(Pixel coordinate grounding data)
________________________
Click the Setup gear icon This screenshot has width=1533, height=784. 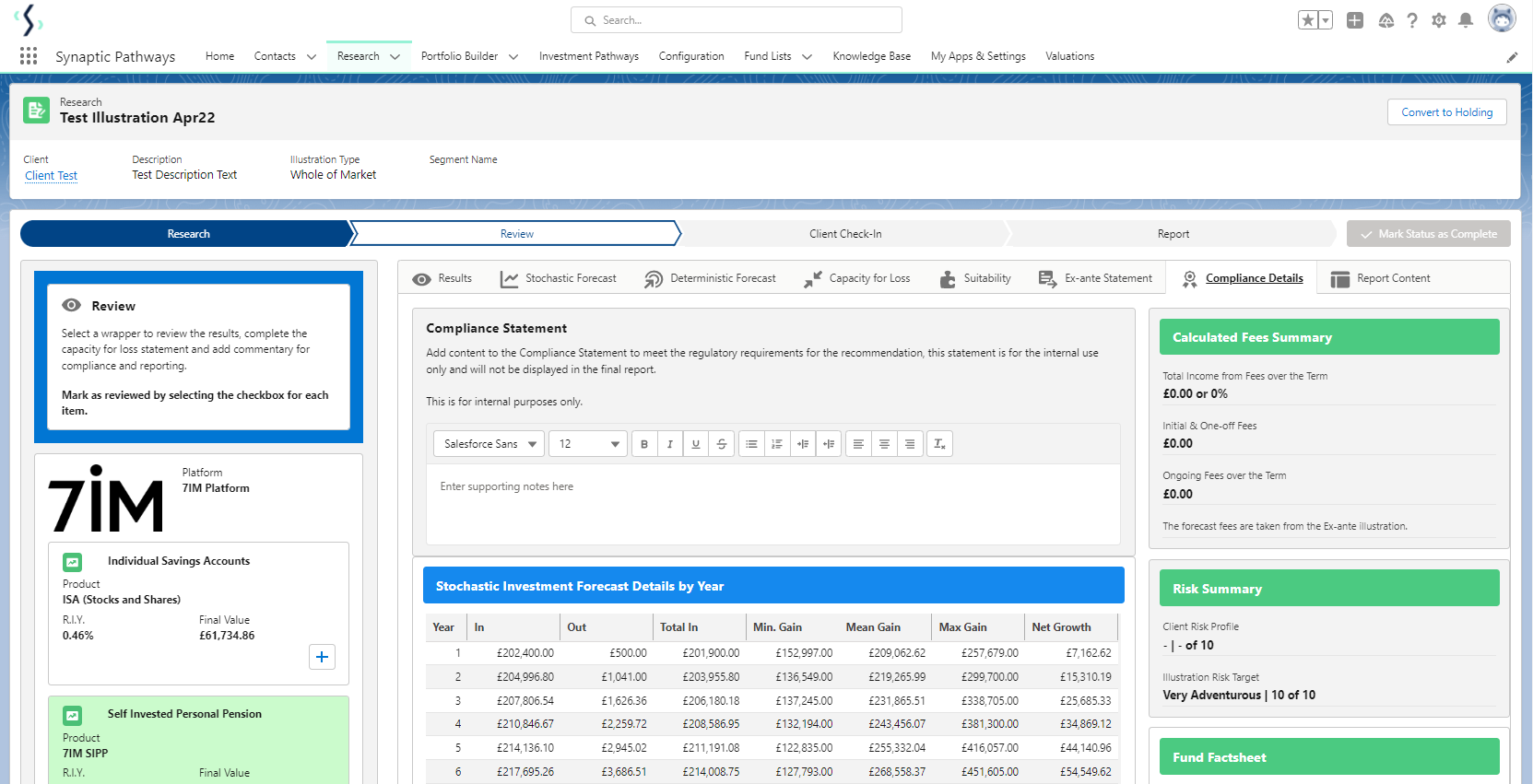1438,20
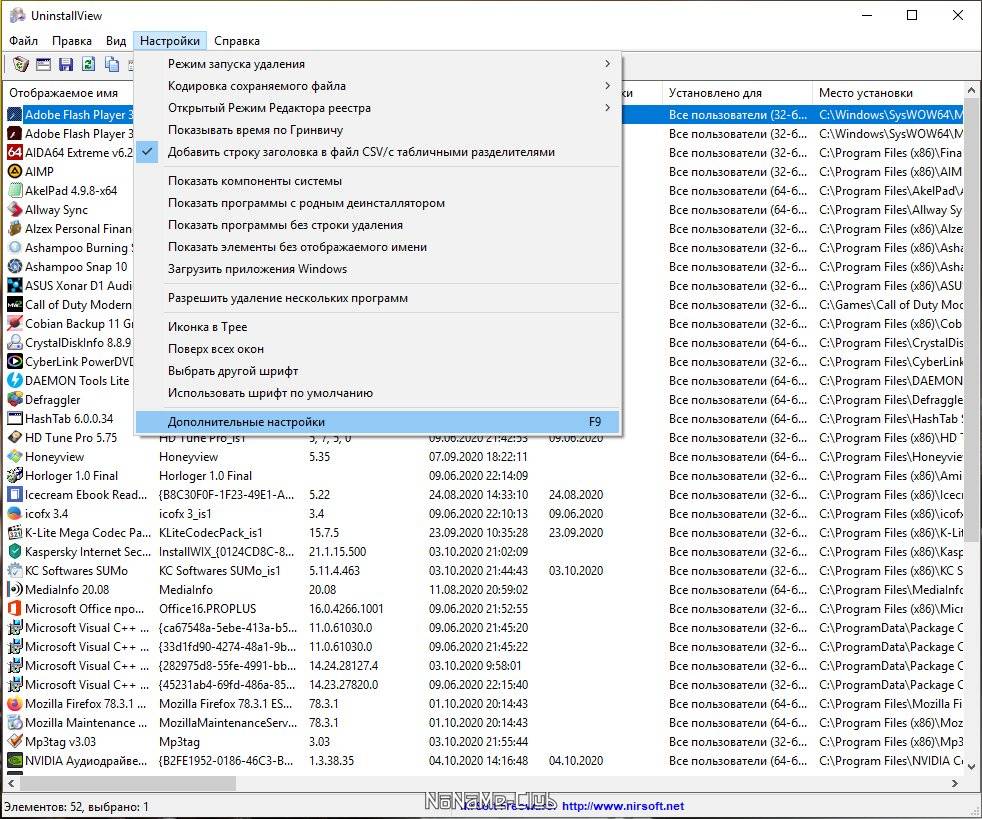
Task: Click the Uninstall (recycle bin) toolbar icon
Action: tap(20, 65)
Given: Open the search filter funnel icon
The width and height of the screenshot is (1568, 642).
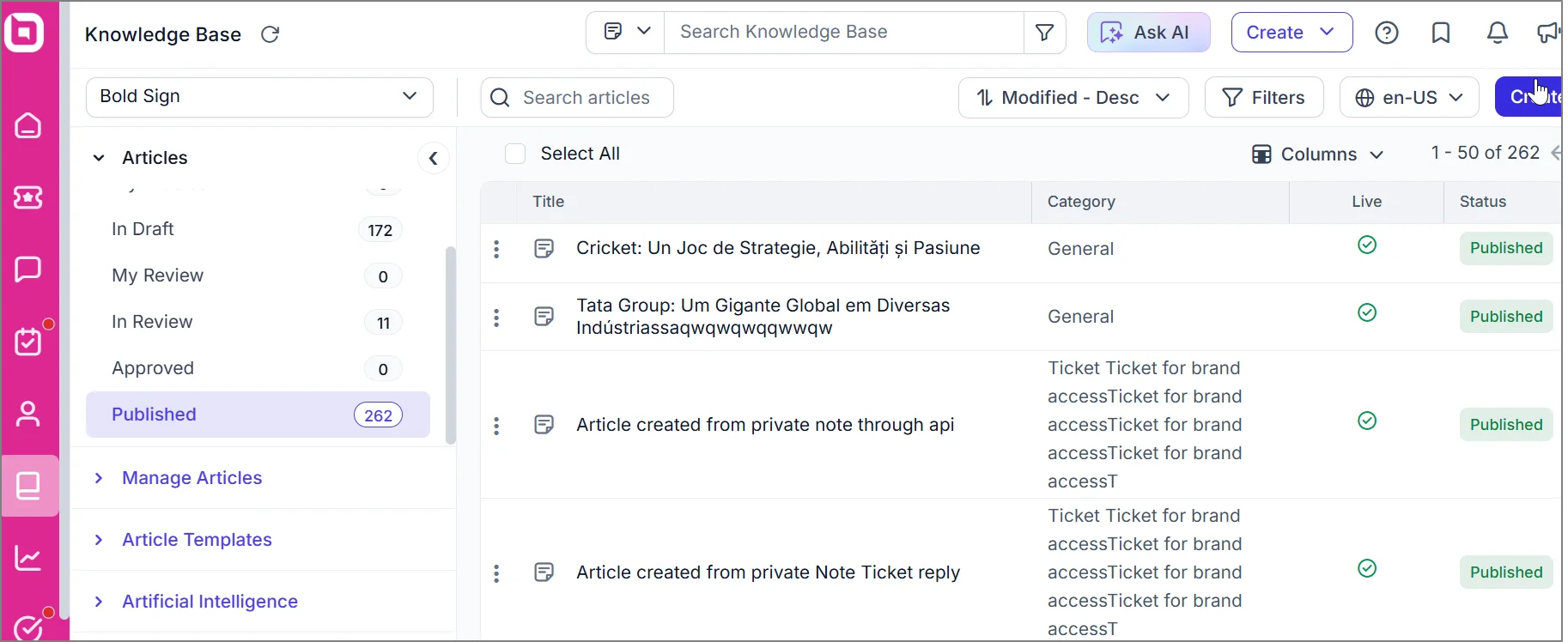Looking at the screenshot, I should pos(1045,33).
________________________
Work instruction.
Restate word for word the lines from the line with "Given: Open the search filter funnel icon" to the last line of the records above, inclusive, and omit every picture.

Exercise response.
Given: Open the search filter funnel icon
The width and height of the screenshot is (1568, 642).
Looking at the screenshot, I should pos(1045,33).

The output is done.